Records provided:
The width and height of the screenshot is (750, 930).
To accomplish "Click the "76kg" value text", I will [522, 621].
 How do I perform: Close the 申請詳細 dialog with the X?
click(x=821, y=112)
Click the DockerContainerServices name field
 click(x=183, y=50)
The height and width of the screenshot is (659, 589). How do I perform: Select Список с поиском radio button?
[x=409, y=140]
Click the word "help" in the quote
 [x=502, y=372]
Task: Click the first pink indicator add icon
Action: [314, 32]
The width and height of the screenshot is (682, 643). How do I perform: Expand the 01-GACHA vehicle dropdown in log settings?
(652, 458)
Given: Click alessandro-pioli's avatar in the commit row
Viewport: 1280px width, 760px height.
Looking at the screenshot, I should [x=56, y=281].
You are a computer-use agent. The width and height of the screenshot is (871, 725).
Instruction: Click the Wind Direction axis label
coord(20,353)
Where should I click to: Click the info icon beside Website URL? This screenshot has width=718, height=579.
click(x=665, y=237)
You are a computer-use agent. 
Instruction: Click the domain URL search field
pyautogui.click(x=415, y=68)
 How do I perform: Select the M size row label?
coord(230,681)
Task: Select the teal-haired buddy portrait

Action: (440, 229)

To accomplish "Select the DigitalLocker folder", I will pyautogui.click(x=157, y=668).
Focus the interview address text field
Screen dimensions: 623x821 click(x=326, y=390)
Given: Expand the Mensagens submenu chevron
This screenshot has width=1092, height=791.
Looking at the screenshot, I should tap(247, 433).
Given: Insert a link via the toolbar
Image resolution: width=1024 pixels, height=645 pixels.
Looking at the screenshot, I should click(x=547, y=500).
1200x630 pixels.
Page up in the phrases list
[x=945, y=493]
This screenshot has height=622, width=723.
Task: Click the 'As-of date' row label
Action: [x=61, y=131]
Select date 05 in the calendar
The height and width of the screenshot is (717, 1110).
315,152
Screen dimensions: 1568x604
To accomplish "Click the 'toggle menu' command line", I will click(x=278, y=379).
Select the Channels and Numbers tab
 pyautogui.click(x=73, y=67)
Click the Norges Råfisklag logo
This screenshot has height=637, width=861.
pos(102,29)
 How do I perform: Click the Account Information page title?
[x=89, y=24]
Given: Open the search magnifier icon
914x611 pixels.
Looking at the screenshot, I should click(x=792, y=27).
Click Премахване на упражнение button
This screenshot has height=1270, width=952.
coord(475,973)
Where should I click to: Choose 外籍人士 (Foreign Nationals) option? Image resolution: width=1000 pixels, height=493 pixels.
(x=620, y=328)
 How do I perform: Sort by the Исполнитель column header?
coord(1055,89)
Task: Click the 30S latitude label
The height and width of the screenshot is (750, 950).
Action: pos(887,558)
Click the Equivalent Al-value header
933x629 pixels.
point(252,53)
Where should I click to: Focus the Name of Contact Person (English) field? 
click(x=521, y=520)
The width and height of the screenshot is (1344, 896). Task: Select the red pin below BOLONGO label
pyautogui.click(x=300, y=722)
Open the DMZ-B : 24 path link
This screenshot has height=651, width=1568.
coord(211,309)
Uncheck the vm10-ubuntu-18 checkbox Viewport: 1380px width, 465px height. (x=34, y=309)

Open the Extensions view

What is needed: Could you repeat exactly the lines in the listing above from the one with "1200x630 pixels." down to the one with "Given: Open the search magnifier icon"? Include both of those lines.

Response below:
1200x630 pixels.
Page up in the phrases list
[x=945, y=493]
This screenshot has height=622, width=723.
Task: Click the 'As-of date' row label
Action: [x=61, y=131]
Select date 05 in the calendar
The height and width of the screenshot is (717, 1110).
315,152
Screen dimensions: 1568x604
To accomplish "Click the 'toggle menu' command line", I will click(x=278, y=379).
Select the Channels and Numbers tab
 pyautogui.click(x=73, y=67)
Click the Norges Råfisklag logo
This screenshot has height=637, width=861.
pos(102,29)
 How do I perform: Click the Account Information page title?
[x=89, y=24]
Given: Open the search magnifier icon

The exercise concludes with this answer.